TillyGen vs. Filmustage

Drehbuchauflösungs-Tool, das Elemente automatisiert aus dem Skript taggt. Diese Seite ordnet ein, wofür Filmustage gebaut ist und wofür TillyGen — ohne Behauptungen über Funktionen, die wir nicht belegen können.

Wofür Filmustage gemacht ist

Drehbuchauflösungs-Tool, das Elemente automatisiert aus dem Skript taggt.

Teams, die eine schnelle Erstauflösung eines langen Drehbuchs brauchen.

Auflösungswerkzeuge nehmen die mühsamste Stunde der Vorproduktion ab: das Auszeichnen von Elementen im Skript. Entscheidend ist, was danach passiert — endet der Prozess beim getaggten Dokument, muss der Drehplan trotzdem von Hand entstehen.

Stärken von Filmustage

Ein Vergleich, der nur die eigenen Vorzüge auflistet, ist keiner. Das spricht für Filmustage:

  • Automatisches Element-Tagging spart die langsamste Stunde der Auflösung
  • Bewältigt lange Drehbücher schnell
  • Brauchbarer erster Durchgang vor der manuellen Korrektur

Wo die Grenzen liegen

Und das sind die Stellen, an denen Teams in der Praxis an Grenzen stoßen — nicht als Mangel, sondern als Folge des Zuschnitts:

  • Automatisches Tagging braucht weiterhin einen menschlichen Durchgang
  • Das Ergebnis ist eine Auflösung, kein drehbarer Plan

Wo TillyGen anders ansetzt

TillyGen trägt die Auflösung weiter in Drehplan und Disposition, statt beim getaggten Skript zu enden.

TillyGen erzeugt aus einem Briefing eine drehfertige Planung: Shotlist, Storyboard, Drehplan und Disposition, die miteinander verbunden bleiben. Ändert sich die kreative Richtung, werden die betroffenen Einstellungen markiert statt still stehenzubleiben.

Welches Werkzeug wann

Kurz: Teams, die eine schnelle Erstauflösung eines langen Drehbuchs brauchen. Wenn der Engpass dagegen darin liegt, aus einem Briefing überhaupt erst eine belastbare Planung zu machen, ist das der Punkt, an dem TillyGen ansetzt.

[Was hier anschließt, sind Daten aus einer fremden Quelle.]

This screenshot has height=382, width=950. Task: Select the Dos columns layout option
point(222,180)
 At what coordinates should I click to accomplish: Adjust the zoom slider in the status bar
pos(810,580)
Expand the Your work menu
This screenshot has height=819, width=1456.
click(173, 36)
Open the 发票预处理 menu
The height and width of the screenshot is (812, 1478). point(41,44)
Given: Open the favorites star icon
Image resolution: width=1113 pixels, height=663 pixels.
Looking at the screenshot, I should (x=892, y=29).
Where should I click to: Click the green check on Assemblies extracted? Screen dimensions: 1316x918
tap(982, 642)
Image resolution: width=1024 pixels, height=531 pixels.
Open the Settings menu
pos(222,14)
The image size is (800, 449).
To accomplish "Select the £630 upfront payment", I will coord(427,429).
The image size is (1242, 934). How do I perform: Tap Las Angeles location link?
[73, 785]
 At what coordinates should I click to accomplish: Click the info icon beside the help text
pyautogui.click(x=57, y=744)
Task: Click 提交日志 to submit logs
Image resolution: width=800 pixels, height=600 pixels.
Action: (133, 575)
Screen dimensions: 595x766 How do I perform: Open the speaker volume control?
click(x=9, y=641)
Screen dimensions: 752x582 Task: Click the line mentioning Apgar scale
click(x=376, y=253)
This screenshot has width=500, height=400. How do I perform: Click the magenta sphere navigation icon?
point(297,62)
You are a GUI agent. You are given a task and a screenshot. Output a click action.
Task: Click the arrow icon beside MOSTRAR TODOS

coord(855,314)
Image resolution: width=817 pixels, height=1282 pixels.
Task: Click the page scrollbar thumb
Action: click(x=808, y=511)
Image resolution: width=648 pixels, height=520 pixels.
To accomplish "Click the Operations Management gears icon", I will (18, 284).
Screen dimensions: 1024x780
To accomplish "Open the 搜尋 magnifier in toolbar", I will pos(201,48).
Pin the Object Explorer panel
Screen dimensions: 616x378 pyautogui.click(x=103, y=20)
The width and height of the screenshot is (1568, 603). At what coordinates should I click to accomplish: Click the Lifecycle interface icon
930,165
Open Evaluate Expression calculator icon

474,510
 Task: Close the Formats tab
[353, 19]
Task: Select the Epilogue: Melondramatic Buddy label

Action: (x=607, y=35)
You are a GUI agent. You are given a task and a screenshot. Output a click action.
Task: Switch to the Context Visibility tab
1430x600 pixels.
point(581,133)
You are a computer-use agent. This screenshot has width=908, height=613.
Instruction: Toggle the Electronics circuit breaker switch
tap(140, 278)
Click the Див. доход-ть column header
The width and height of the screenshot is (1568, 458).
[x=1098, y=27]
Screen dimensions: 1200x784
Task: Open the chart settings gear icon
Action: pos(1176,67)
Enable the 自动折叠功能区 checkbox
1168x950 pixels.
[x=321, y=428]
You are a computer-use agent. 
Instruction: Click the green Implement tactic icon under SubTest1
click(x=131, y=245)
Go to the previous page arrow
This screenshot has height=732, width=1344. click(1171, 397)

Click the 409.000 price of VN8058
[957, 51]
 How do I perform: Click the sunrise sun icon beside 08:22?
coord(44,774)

Die nützlichste Frage vor einem Wechsel ist nicht, welches Werkzeug mehr kann, sondern an welcher Stelle der Prozess heute hängt. Drei Engpässe kommen in Produktionsteams immer wieder vor, und sie verlangen unterschiedliche Werkzeuge:

  • Die Planung entsteht zu langsam: zwischen Briefing und drehfertiger Shotlist vergehen Tage, in denen der Kunde schon nachfragt.
  • Die Unterlagen driften auseinander: Shotlist, Drehplan und Disposition liegen in drei Dateien, und nach der zweiten Änderung stimmt keine mehr mit den anderen überein.
  • Die Verteilung frisst Zeit: der Plan steht, aber jede Fassung muss manuell an zwanzig Leute geschickt und nachgehalten werden.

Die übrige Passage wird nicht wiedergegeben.